> _Extract to read_
23. The method for manufacturing a fullerene derivative as claimed
in claim 6, wherein when R.sup.2 is the substituted aralkyl group,
the substituent of R.sup.2 is selected from a group consisting of a
phenyl group, a napthyl group, a methoxy group, an ethoxy group, a
butoxy group, a methoxy carbonyl group, an acetyloxy group, a
dimethyl amino group, a vinyl group and a halogen atom, wherein
when Ar.sup.2 is the substituted one, the substituent of Ar.sup.2
is selected from a group consisting of a methyl group, an ethyl
group, a butyl group, a phenyl group, a napthyl group, a methoxy
group, an ethoxy group, a butoxy group, a methoxy carbonyl group,
an acetyloxy group, a dimethyl amino group, a vinyl group and a
halogen atom.
Description
STATEMENT REGARDING PRIOR DISCLOSURES BY THE INVENTOR OR A JOINT
INVENTOR
[0001] The inventor or a joint inventor made a public disclosure
relating to the invention: a presentation "Regioselective synthesis
of 1,4-bisfunctionalized fullerenes via NBS-promoted oxidation of
fullerene monoradical", 94th Spring Annual Meeting of the Chemical
Society of Japan on Mar. 27, 2014, and a corresponding abstract on
Mar. 12, 2014.
BACKGROUND OF THE INVENTION
[0002] 1. Field of the Invention
[0003] An aspect of the present invention relates to at least one
of a fullerene derivative and a method for manufacturing a
fullerene derivative.
[0004] 2. Description of the Related Art
[0005] A fullerene discovered in 1985 is a third allotrope of
carbon wherein 60 or more carbon atoms are bonded spherically.
Attention is being paid to a fullerene represented by C.sub.60 or
C.sub.70 as a new functional material for an electronic component,
a drug, a cosmetic, or the like, due to its specific molecular
shape.
[0006] For a method for synthesizing a fullerene, an arc discharge
method, a resistance heating method, a laser evaporation method, a
combustion method, a thermal decomposition method, and the like
have been known, and soot that contains a fullerene is produced in
any of the above manufacturing methods. A fullerene soluble in an
organic solvent, such as C.sub.60, C.sub.70, C.sub.76, C.sub.78,
C.sub.82, or C.sub.84 is obtained by subjecting such soot to
extraction with an organic solvent. Furthermore, it is possible to
modify such a fullerene chemically to improve its solubility in an
organic solvent or water.
[0007] One of promising applications of a fullerene is an organic
photoelectric conversion element, such as an organic thin film
solar cell or an organic photosensor, and in particular, an organic
thin film that is formed in a coating process is actively being
studied and developed because it is expected that its production
cost is low. [6,6]-phenyl-C.sub.61-butyric acid methyl ester (that
may be referred to as "[60]PCBM" below) is a representative
electron acceptor material soluble in an organic solvent and is
frequently used for such applications.

> _Recorded information_

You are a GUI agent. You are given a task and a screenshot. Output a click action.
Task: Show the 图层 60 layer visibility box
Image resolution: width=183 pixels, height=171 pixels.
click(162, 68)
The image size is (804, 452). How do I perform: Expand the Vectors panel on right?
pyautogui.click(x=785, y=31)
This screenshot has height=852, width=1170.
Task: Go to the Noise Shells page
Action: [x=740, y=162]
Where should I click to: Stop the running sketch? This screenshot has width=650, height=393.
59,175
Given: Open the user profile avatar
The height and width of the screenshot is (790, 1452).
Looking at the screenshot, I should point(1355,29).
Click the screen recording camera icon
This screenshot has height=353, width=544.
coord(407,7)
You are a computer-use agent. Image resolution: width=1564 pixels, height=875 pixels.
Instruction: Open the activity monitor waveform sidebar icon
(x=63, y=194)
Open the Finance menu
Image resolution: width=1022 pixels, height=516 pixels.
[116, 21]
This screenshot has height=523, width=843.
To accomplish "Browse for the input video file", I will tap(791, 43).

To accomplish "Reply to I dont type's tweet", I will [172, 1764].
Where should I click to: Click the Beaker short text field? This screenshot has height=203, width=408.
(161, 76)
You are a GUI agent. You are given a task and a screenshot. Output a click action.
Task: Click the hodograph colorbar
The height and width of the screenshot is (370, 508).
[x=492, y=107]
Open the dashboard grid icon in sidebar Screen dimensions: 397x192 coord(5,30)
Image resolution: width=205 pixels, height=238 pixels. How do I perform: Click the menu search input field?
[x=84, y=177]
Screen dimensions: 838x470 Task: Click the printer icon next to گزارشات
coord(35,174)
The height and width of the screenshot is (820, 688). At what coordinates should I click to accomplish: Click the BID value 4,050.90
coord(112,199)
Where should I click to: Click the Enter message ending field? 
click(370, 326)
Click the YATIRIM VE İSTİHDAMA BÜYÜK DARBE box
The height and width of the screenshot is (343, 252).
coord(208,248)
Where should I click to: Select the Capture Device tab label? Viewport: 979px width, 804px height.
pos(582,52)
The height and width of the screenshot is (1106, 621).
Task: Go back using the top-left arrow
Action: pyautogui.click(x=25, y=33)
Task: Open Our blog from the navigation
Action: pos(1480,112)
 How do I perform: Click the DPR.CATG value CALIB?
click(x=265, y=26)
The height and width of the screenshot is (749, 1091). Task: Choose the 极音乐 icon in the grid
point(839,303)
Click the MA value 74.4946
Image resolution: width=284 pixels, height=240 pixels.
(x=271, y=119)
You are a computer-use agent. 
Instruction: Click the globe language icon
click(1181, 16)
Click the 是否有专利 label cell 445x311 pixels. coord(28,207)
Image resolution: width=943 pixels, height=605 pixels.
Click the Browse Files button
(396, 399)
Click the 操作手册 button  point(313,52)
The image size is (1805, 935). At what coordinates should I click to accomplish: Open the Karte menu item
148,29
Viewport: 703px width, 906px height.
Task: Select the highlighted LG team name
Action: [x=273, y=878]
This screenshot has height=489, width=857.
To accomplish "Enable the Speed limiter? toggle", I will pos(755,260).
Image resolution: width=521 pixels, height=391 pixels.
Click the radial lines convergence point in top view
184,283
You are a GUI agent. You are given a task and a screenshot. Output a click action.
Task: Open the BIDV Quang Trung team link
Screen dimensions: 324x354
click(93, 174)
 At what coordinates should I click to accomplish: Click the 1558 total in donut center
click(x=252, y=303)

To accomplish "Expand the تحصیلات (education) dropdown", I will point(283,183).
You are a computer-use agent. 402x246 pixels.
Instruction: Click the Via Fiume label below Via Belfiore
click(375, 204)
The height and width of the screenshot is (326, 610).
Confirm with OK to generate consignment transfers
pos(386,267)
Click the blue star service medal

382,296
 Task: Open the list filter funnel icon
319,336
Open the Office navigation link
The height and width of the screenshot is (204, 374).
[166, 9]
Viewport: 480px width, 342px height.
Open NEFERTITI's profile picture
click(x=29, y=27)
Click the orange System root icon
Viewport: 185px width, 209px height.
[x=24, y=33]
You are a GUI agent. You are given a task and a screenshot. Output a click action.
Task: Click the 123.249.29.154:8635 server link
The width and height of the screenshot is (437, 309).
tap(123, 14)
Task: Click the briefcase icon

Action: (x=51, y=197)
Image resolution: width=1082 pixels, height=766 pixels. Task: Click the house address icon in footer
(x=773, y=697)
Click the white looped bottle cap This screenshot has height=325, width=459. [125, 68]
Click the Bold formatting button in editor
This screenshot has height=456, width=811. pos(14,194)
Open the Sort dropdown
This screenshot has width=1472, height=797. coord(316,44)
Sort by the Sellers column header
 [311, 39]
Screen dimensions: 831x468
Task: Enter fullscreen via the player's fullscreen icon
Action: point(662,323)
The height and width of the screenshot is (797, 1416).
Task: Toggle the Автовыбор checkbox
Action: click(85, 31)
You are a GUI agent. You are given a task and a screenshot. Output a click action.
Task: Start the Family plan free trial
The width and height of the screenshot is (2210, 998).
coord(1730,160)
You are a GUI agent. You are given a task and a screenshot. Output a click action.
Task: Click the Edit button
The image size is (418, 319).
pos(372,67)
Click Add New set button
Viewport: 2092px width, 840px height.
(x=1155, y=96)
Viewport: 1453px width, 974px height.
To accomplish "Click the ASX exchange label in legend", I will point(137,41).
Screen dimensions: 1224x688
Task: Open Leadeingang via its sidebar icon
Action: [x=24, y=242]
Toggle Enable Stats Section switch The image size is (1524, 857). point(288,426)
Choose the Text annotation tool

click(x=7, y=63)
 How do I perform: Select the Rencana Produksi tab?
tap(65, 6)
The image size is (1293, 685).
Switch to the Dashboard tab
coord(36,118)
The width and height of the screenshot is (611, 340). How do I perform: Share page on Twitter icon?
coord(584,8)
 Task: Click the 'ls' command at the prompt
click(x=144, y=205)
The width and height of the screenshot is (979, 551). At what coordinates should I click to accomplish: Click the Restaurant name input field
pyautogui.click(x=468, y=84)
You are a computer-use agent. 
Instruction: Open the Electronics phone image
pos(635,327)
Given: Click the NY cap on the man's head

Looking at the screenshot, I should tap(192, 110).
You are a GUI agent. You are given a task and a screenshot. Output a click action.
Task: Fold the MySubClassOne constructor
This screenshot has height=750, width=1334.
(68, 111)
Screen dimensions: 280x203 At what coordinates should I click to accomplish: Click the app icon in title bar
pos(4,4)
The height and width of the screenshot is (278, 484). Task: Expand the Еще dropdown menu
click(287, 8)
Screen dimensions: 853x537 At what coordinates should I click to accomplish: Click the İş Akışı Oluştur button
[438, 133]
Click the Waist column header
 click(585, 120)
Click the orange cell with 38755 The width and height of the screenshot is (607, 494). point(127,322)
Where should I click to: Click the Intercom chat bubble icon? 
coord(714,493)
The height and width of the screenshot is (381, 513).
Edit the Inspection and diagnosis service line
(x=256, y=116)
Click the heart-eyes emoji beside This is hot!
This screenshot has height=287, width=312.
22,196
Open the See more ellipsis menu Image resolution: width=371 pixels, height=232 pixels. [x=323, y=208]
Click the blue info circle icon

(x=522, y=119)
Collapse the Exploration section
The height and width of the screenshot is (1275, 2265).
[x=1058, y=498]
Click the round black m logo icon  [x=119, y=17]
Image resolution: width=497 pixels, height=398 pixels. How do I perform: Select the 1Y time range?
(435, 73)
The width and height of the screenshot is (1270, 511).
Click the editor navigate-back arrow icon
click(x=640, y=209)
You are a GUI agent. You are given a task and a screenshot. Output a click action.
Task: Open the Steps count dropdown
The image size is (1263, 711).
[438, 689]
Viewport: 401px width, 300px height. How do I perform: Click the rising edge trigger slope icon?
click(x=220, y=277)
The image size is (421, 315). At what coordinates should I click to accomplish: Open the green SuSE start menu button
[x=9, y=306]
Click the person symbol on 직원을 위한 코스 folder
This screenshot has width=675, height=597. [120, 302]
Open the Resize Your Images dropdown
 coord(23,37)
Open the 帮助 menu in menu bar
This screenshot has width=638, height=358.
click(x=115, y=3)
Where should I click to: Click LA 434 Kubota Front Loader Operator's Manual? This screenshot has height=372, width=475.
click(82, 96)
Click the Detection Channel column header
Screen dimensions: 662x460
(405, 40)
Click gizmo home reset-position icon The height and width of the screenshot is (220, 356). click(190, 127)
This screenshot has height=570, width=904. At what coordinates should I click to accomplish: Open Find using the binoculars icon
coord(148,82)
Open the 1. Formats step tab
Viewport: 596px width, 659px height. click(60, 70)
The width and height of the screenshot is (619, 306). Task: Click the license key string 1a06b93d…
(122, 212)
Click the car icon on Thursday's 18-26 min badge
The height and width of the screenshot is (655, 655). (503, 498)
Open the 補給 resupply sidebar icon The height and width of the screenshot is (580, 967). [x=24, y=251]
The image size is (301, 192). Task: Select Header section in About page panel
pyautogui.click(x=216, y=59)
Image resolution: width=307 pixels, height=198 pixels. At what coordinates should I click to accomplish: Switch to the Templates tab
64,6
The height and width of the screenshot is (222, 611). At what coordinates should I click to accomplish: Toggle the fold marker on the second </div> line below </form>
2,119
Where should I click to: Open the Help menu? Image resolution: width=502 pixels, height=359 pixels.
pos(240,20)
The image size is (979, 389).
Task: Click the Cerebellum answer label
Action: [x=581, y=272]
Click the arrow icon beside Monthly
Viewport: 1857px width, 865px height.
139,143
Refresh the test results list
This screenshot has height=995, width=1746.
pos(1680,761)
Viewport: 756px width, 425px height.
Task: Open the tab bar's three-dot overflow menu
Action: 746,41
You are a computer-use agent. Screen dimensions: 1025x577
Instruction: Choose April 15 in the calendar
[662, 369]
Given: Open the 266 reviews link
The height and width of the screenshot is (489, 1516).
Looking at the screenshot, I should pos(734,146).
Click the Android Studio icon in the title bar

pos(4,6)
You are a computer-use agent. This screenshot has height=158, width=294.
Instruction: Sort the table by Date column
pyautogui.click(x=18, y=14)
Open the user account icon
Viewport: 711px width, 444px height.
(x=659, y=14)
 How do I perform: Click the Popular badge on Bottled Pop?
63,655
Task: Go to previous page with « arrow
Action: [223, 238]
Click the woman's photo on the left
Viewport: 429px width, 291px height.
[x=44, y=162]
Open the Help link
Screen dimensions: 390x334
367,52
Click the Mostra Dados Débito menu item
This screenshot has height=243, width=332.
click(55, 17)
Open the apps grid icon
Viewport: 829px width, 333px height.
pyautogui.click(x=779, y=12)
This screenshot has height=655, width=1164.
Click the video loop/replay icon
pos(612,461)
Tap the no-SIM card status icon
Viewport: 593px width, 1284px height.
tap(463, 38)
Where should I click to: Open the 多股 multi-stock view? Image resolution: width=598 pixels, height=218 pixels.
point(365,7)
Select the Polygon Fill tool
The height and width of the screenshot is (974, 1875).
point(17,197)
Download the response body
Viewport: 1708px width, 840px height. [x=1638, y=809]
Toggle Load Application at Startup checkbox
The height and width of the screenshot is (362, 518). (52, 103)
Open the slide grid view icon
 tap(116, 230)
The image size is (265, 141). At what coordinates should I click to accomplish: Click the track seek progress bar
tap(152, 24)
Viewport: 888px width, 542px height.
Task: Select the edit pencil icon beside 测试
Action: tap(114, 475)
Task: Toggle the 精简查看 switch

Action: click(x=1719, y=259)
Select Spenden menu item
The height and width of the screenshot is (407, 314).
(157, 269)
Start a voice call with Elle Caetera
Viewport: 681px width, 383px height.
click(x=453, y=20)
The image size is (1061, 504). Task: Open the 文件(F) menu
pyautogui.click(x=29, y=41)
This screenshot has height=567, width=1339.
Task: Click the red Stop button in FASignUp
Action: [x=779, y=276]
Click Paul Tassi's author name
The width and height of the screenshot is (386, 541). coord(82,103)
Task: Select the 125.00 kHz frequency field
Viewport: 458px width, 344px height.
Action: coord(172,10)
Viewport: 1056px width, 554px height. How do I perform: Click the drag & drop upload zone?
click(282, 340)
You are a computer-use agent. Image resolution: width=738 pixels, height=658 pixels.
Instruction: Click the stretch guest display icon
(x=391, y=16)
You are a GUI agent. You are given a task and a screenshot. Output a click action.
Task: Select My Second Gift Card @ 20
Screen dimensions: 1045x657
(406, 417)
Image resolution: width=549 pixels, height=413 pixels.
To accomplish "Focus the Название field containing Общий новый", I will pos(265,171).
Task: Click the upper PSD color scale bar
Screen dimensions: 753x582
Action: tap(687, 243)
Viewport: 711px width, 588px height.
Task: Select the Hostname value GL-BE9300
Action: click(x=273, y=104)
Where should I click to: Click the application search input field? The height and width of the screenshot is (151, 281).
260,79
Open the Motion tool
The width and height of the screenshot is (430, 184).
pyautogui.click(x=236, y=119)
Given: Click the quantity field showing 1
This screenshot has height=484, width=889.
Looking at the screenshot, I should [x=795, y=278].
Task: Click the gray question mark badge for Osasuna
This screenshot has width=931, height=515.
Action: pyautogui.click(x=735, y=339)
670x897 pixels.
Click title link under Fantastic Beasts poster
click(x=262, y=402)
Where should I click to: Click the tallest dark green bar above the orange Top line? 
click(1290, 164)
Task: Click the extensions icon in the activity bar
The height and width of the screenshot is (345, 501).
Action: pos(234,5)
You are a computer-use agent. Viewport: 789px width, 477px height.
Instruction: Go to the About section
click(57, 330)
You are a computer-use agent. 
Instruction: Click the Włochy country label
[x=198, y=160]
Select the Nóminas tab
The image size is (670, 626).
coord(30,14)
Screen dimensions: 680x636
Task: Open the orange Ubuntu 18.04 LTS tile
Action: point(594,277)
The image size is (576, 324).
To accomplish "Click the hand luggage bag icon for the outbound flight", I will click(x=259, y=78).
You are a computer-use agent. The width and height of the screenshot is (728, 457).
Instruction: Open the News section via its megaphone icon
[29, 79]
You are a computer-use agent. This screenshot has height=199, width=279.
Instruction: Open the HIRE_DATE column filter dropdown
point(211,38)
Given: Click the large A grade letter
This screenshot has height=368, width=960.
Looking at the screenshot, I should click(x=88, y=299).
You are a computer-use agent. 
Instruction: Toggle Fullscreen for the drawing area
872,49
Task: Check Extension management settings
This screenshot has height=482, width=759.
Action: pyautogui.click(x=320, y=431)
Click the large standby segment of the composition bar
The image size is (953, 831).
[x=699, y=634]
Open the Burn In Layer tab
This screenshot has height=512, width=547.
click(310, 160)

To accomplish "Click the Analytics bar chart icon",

> _Task list_
• a. Return the stretch of the fullerene patent excerpt from "BACKGROUND OF THE" through "are bonded spherically.", copied word for word.
• b. Translate this sentence from the fullerene patent excerpt into Spanish: "A fullerene discovered in 1985 is a third allotrope of carbon wherein 60 or more carbon atoms are bonded spherically."
• c. According to the fullerene patent excerpt, on what date was the presentation given at the 94th Spring Annual Meeting of the Chemical Society of Japan?

> _Expected outputs_
• a.
BACKGROUND OF THE INVENTION
[0002] 1. Field of the Invention
[0003] An aspect of the present invention relates to at least one
of a fullerene derivative and a method for manufacturing a
fullerene derivative.
[0004] 2. Description of the Related Art
[0005] A fullerene discovered in 1985 is a third allotrope of
carbon wherein 60 or more carbon atoms are bonded spherically.

• b. Un fullereno descubierto en 1985 es un tercer alótropo del carbono en el que 60 o más átomos de carbono están unidos de forma esférica.

• c. March 27, 2014.